收稿日期: 2022-07-04
网络出版日期: 2023-01-27
基金资助
国家自然科学基金重点资助项目(51738004)
Generalized Plastic Hinge Method for Ultimate Strength Analysis of Steel Frames Considering Residual Stress
Received date: 2022-07-04
Online published: 2023-01-27
Supported by
the Key Program of National Natural Science Foundation of China(51738004)
一阶塑性铰法利用外荷载与线弹性弯矩之间的比例特性快速确定塑性铰的位置和结构的极限承载力,理论简洁,计算效率高,但不能考虑截面轴力和弯矩对塑性铰形成的组合作用。精细塑性铰法克服了一阶塑性铰法的局限性,但其只能通过不断增量调整外荷载、迭代试算来确定塑性铰的位置和结构的极限承载力,丧失了一阶塑性铰法的比例特性,理论复杂,计算效率低。广义塑性铰法结合了一阶塑性铰法与精细塑性铰法的优点,但未考虑残余应力的影响,对于立柱承受较大竖向集中荷载作用的刚架结构会高估其极限承载力。有鉴于此,文中通过在广义屈服准则的截面初始轴向强度中引入稳定系数来考虑残余应力的影响,进而有效利用广义塑性铰法快速评估考虑残余应力影响下刚架结构的极限承载力。首先,利用强度折减因子建立了各加载步的修正截面强度,结合回归分析建立了广义屈服函数的齐次化表达式,据此定义了与外荷载保持相同比例关系的单元承载比。然后,在截面初始轴向强度中引入稳定系数来考虑残余应力的影响,并依据单元承载比与外荷载的比例关系快速确定塑性铰的位置和相应的外荷载增量,据此建立了考虑残余应力影响的改进广义塑性铰法。最后,通过与不同方法就国内外文献中几个校准算例的对比分析,发现文中改进方法的计算效率约为当前主流结构分析方法的3~12倍。

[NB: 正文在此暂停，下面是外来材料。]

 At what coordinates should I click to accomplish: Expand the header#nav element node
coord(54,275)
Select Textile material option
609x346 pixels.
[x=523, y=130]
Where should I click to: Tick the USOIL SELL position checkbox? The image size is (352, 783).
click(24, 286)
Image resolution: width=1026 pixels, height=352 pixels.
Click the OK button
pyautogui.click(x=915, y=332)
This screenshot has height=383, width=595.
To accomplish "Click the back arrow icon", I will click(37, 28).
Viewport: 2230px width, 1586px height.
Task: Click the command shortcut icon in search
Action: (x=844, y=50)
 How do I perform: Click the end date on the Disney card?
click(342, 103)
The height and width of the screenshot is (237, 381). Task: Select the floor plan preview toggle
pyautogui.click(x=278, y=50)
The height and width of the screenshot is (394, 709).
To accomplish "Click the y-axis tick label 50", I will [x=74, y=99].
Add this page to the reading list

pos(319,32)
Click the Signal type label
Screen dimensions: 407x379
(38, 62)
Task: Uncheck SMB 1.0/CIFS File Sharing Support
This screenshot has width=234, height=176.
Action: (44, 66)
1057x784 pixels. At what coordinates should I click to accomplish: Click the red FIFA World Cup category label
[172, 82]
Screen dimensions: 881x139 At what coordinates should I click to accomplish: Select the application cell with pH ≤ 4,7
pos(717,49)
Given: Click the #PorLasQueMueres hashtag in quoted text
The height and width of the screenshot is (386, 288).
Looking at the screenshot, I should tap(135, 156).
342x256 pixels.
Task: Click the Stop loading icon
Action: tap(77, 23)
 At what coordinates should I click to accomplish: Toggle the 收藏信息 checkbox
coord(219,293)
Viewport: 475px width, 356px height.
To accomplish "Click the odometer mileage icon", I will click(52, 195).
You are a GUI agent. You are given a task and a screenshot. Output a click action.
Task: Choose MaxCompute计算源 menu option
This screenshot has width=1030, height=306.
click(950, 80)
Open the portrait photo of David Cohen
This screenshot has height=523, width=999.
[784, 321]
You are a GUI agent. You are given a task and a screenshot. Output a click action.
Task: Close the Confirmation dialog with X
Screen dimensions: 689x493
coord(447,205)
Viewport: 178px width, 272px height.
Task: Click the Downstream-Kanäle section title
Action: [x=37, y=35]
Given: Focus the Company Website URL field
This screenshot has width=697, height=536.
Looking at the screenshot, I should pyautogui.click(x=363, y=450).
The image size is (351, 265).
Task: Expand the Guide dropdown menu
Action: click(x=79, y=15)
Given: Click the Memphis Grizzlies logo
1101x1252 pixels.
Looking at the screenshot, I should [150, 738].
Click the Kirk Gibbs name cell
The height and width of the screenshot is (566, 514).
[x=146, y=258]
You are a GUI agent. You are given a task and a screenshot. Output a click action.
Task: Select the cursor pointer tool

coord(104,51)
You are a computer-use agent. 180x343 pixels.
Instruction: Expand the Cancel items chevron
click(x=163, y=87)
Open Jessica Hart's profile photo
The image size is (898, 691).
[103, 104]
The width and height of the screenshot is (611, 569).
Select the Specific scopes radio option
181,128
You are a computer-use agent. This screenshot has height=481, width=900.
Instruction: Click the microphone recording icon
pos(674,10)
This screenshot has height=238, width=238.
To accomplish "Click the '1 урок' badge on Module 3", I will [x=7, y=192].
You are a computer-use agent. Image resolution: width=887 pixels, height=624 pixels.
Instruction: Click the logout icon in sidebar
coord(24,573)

柏大炼, 杨绿峰, 殷玉琪 . 考虑残余应力影响下刚架极限承载力分析的广义塑性铰法[J]. 华南理工大学学报(自然科学版), 2023 , 51(7) : 90 -99 . DOI: 10.12141/j.issn.1000-565X.220423
The first-order plastic hinge method (FPHM) is simple in theory and efficient in calculation because it can rapidly estimate the position of plastic hinges and the ultimate strength of steel frames according to the proportionality property between the external load and the linear elastic bending moment. However, it ignores the combined action of axial force and bending moment on the development of plastic hinge. The refined plastic hinge method (RPHM) overcomes the limitation of the FPHM, but it determines the position of plastic hinges and the ultimate strength of the structure only by incremental adjustment of external load and iterative trial calculation, which results in the loss of proportionality property and makes the formulation complex and the computation efficiency low. The generalized plastic hinge method (GPHM) possesses the advantages of both the FPHM and the RPHM but ignores the effect of the residual stress, which leads to the overestimating of the ultimate strength of frames with columns objected to large vertical concentrated loads. To solve these problems, this paper introduces the stability coefficient to modify the initial axial strength of the section under the generalized yield criterion, and then an improved GPHM is established to rapidly evaluate the ultimate strength of steel frames with the consideration of the influence of residual stress. In the investigation, firstly, each loading step’s modified section strength is established using the strength reduction factor. Next, the homogeneous generalized yield function is established through regression analysis and the element bearing ratio, which maintains the same proportional relationship with the external load, is defined. Then, the stability coefficient is introduced to modify the initial axial strength of the section to consider the influence of residual stress. Finally, according to the proportional relationship between the element bearing ratio and the external load, the position of the plastic hinge and the corresponding load increment in each loading step are determined. By comparing and analyzing several calibration examples in literatures with different methods, it is found that the computational efficiency of the proposed method is approximately 3~12 times that of the current general structural analysis method.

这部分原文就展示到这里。